Location
- 25 Shakhrisabz Street Tashkent Uzbekistan
- 41°18′22″N 69°16′57″E﻿ / ﻿41.30611°N 69.28250°E

Information
- Type: Public academic lyceum
- Established: December 9, 2008
- Grades: Levels 1–2
- Enrollment: 323 (2025/26)
- Language: Uzbek, Russian, English
- Affiliation: Westminster International University in Tashkent
- Website: lyceum.wiut.uz

= Academic Lyceum of Westminster International University in Tashkent =

The Academic Lyceum of Westminster International University in Tashkent (Toshkent xalqaro Vestminster universiteti akademik litseyi; ALWIUT) is a public academic lyceum affiliated with Westminster International University in Tashkent in Tashkent, Uzbekistan. Established in 2008, the lyceum offers a two-year pre-university curriculum focused primarily on advanced mathematics and English.

In the 2021 national ranking of academic lyceums published by the State Inspectorate for Supervision of Quality in Education, ALWIUT was ranked second among academic lyceums across Uzbekistan.

==History==
ALWIUT was established on 9 December 2008 by Decree No. 270 of the Uzbekistan's Cabinet of Ministers.
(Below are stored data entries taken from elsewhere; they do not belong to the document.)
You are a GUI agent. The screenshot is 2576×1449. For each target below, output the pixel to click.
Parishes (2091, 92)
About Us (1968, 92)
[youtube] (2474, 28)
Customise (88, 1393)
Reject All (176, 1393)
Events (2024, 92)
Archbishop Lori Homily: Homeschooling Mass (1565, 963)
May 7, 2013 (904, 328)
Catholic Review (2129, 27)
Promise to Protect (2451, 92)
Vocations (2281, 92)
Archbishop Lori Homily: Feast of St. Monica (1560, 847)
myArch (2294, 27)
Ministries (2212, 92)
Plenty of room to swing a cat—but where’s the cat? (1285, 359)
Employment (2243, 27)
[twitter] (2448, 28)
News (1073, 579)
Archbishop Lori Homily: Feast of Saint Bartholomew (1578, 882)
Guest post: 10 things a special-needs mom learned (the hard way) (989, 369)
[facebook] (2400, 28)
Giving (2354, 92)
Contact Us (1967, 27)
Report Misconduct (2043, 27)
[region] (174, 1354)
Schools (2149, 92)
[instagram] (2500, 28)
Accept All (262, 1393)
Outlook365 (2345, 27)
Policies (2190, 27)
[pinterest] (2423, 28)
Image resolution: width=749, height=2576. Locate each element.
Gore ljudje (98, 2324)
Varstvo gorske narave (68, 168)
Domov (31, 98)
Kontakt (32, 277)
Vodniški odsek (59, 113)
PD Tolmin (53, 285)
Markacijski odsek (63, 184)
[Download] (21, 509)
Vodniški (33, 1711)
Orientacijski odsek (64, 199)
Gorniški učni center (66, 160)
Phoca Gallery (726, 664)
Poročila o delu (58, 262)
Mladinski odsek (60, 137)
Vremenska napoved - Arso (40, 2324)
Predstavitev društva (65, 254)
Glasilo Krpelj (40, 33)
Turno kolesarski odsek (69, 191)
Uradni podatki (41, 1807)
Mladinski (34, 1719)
Its first cohort of students graduated on 21 June 2012.

==Academics==
ALWIUT operates on a semester system for its academic term, unlike the traditional four-quarter system used by most public schools in Uzbekistan. Students must complete four semesters over two years to graduate.

===Admission===
Admission to ALWIUT is highly competitive, as it ranks among the most selective academic lyceums in Uzbekistan. In 2021, the lyceum received over 3,500 applications for admission, of which 182 were admitted for a 5.2% acceptance rate.

The selection process consists of two stages. The first stage is an entrance examination administered by WIUT, which tests applicants' knowledge in advanced mathematics and English. Around 300 top-performing candidates are invited to the second stage, which is conducted by the Knowledge and Qualifications Assessment Agency. This phase includes assessments in IQ, mathematics, and English grammar.